*YOUR OBJECTIVE*:
Go through the records and give each one again exactly, omitting the images.

*AVAILABLE DATA*:
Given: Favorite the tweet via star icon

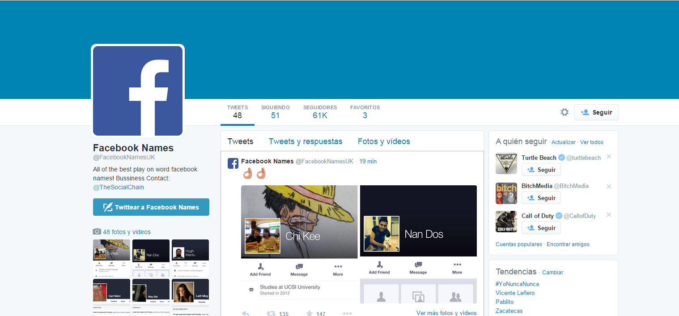Looking at the screenshot, I should 309,313.
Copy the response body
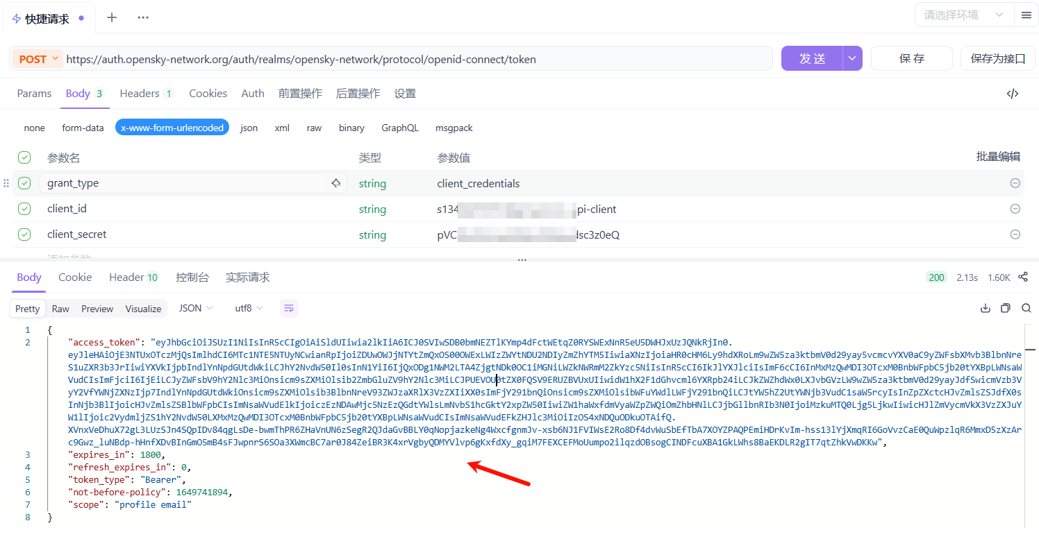The height and width of the screenshot is (539, 1039). click(x=1006, y=307)
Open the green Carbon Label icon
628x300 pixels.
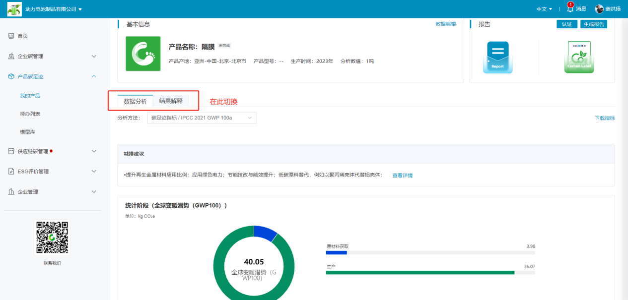tap(579, 58)
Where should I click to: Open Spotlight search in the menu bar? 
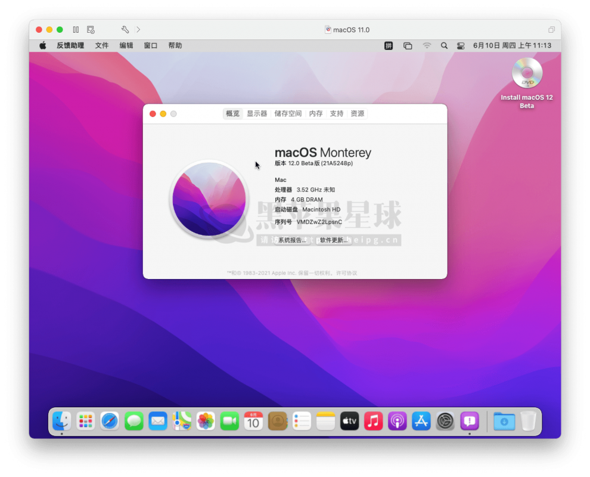tap(444, 45)
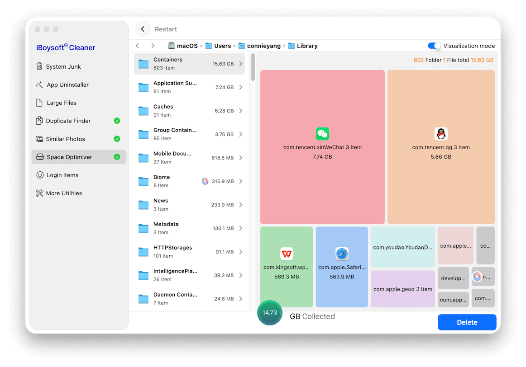526x367 pixels.
Task: Select the System Junk trash icon
Action: [x=40, y=66]
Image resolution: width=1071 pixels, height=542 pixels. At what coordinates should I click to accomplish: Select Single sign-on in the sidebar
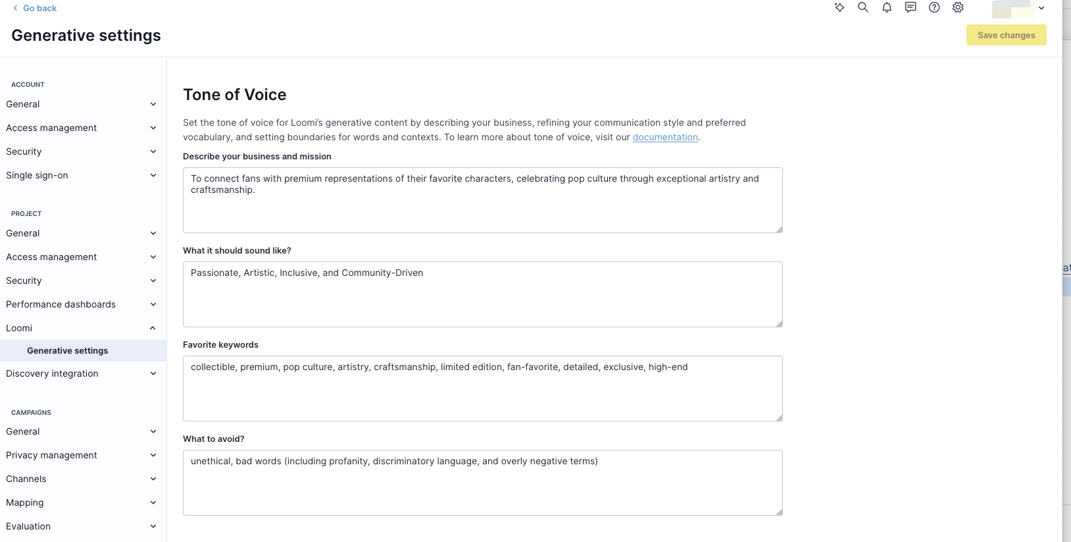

*SOLVED EXERCISE*:
Given: Favorite the tweet via star icon

Looking at the screenshot, I should 309,313.
Copy the response body
The height and width of the screenshot is (539, 1039). click(x=1006, y=307)
Open the green Carbon Label icon
628x300 pixels.
tap(579, 58)
Where should I click to: Open Spotlight search in the menu bar? 
tap(444, 45)
526x367 pixels.
Task: Select the System Junk trash icon
Action: [x=40, y=66]
Image resolution: width=1071 pixels, height=542 pixels. At what coordinates should I click to accomplish: Select Single sign-on in the sidebar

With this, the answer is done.